Écrivain et peintre italien (Turin 1869 – id. 1925).

Journaliste et critique, il publie des recueils poétiques, d'inspiration romantique, qui aspirent à une poésie mêlant sentiments éternels et réalité contemporaine (le Poème de l'adolescence, 1901 ; Poèmes d'amour et de mort, 1922 ; l'Arc d'Ulysse, 1921 ; le Passant et son empreinte, 1923 ; le Fil d'Ariane, 1924 ; la Roue d'Ixion, 1925).

Thucydide

Historien grec (Attique v. 460 – 399 av. J.-C. ?).

Thucydide appartient à une famille athénienne aristocratique, liée aux rois de Thrace. Il est l'auteur de l'Histoire de la guerre du Péloponnèse, ouvrage en 8 livres, inachevé, relatant un conflit qui a touché tout le monde grec en mettant aux prises Sparte et Athènes, auquel l'historien participa. Stratège en 424, il fut exilé pour vingt ans après la prise d'Amphipolis par les Spartiates. Écarté de la guerre, Thucydide en fait le récit depuis son début jusqu'en 411, dans une œuvre remaniée qui connaît des faits postérieurs.

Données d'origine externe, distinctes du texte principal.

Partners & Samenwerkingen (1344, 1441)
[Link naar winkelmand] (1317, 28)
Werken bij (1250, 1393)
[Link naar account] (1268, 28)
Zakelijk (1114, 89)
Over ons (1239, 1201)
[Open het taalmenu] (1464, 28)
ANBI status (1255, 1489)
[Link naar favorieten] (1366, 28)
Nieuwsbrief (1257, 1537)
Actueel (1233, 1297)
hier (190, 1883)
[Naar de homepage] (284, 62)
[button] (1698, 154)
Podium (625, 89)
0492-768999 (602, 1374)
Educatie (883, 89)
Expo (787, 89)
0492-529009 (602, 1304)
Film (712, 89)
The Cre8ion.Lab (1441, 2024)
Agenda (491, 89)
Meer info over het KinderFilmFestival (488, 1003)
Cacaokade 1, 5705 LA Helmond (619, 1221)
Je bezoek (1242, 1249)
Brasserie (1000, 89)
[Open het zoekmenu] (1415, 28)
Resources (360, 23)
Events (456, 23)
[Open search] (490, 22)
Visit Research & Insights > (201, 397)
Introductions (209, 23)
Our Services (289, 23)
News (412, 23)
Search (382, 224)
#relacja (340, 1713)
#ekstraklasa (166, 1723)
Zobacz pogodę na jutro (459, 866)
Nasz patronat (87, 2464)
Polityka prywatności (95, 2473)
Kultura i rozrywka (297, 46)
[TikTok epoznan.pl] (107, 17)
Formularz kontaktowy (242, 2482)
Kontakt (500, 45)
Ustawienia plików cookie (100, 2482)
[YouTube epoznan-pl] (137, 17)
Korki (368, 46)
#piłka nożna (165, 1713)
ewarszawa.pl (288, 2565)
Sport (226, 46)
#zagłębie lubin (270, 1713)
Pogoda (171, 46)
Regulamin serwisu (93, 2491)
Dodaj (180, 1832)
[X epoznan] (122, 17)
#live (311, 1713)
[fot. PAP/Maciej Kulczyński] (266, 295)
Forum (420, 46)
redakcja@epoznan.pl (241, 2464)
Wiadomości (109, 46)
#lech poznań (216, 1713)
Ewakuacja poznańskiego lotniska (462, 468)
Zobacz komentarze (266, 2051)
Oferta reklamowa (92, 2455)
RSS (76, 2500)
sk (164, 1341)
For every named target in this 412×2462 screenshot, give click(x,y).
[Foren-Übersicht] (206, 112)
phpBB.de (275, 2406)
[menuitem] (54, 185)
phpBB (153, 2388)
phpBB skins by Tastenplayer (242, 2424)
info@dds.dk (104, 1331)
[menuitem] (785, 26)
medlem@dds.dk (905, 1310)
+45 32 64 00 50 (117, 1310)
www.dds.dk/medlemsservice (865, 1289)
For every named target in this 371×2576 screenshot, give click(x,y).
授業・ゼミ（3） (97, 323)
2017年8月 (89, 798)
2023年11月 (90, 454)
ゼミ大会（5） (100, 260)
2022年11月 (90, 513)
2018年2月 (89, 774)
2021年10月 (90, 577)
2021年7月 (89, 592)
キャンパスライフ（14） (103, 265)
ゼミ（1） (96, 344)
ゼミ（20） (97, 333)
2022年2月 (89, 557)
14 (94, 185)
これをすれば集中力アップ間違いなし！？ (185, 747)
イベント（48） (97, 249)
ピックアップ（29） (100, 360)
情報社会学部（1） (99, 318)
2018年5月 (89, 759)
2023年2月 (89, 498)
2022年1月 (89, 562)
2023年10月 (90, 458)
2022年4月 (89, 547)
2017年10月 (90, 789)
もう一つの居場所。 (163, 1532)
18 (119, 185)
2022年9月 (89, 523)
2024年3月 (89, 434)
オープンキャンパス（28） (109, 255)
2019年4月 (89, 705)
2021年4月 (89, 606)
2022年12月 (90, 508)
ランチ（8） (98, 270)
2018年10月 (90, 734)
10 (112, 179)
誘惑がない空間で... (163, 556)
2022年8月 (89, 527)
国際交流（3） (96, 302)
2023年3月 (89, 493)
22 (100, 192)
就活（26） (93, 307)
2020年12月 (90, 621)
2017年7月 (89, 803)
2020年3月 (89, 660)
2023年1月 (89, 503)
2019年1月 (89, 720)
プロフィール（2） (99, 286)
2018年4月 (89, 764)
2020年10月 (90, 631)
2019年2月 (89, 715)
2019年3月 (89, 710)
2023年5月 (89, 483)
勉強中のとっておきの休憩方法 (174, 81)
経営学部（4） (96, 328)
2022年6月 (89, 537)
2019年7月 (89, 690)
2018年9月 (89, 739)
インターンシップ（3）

L'auteur entend faire une analyse rationnelle des événements et de leurs causes, en renonçant au merveilleux et à l'agrément du récit, pour donner le moyen de comprendre dans l'avenir les ressorts de l'action humaine qu'il met au centre de l'histoire, dans la permanence de la nature. L'examen des faits, la reconstitution des discours tels qu'ils ont dû être tenus, souvent opposés comme dans l'antilogique des sophistes, sont les outils de la recherche et de l'exposition de la vérité que veut livrer Thucydide. Historien de la raison, il témoigne des modes de pensée du Ve siècle av. J.-C., et l'on a remarqué combien il était proche des modèles d'analyse de la médecine hippocratique. Peignant l'impérialisme athénien et ses conséquences, l'auteur suggère encore un idéal politique et moral qu'illustre Périclès. Dans l'Histoire de la guerre du Péloponnèse, l'Archéologie (I, 1-19) donne une vision de l'avancée du monde qui a suscité des débats ; l'Oraison funèbre prêtée à Périclès (II, 35-46) est une célébration de la grandeur d'Athènes autant qu'une leçon à retenir ; le tableau de la peste d'Athènes (II, 47-54), les analyses de la guerre civile qui gagne les cités grecques (III, 82-4), le discours de Diodote sur la peine de mort (III, 42-48), qui répond à celui de Cléon (37-40), lors de l'affaire de Mytilène, le récit de l'expédition de Sicile (VI, 42-VII) sont autant de pages célèbres.

Thurber (James)

Écrivain et dessinateur américain (Colombus, Ohio, 1894 – New York 1961).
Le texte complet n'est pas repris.